Beneficence – Researchers must maximize benefits and minimize harm through proper risk–benefit assessment.
Justice – The benefits and burdens of research must be distributed fairly; participant selection should not exploit vulnerable groups.
Discuss how facility design, personnel flow, material flow, and equipment layout reduce contamination risk.
GMP facility design minimizes contamination through unidirectional personnel and material flow, air pressure differentials, classified clean areas, and dedicated equipment where necessary. Physical segregation prevents mix-ups. HVAC systems control particulate levels. Proper zoning reduces cross-contamination. Regulatory inspections assess layout to ensure compliance with GMP principles.
What must be included in a Standard Operating Procedure (SOP)?
Title and SOP number
Version number and revision history
Effective date
Purpose and scope
Responsibilities
Definitions (if applicable)
Detailed procedure steps
Required documentation/forms
References to regulations
Approval signatures
Evaluate the importance of validation and risk management in preventing patient harm.
Validation ensures processes are consistent and controlled, preventing variability that could compromise safety.
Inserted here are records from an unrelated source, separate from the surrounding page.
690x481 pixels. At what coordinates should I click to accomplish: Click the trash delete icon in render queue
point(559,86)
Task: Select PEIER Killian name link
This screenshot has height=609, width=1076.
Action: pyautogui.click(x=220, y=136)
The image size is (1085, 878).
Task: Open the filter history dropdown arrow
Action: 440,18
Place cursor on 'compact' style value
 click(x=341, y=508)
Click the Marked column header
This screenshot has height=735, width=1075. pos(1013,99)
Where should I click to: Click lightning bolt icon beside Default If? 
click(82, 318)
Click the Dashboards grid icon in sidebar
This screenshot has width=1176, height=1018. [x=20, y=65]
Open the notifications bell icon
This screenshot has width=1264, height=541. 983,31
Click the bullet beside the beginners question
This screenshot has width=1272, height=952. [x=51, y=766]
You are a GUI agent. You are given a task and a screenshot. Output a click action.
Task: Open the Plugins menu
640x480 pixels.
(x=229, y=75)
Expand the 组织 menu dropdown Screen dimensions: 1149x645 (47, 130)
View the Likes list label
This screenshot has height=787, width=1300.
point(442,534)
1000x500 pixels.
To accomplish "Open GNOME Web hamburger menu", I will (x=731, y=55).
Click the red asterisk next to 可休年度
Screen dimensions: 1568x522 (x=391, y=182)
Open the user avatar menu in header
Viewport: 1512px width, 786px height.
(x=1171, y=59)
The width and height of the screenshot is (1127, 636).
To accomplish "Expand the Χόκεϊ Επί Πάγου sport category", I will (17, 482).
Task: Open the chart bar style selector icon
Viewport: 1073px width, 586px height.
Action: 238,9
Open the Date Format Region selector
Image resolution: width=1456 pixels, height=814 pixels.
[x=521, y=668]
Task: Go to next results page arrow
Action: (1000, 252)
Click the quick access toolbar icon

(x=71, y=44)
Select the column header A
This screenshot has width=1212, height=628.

Risk management identifies potential failures before harm occurs. Together they reduce recalls, regulatory sanctions, and patient injury, forming the backbone of pharmaceutical quality assurance.
What are the qualifying criteria and scope of protection under Plant Breeder’s Rights?
Novelty – The variety must not have been commercially exploited beyond a prescribed period before application.
Distinctness – It must be clearly distinguishable from any other known variety.
Uniformity – Plants within the variety must be sufficiently consistent in relevant characteristics.
Stability – The variety must remain true to its defined characteristics after repeated propagation.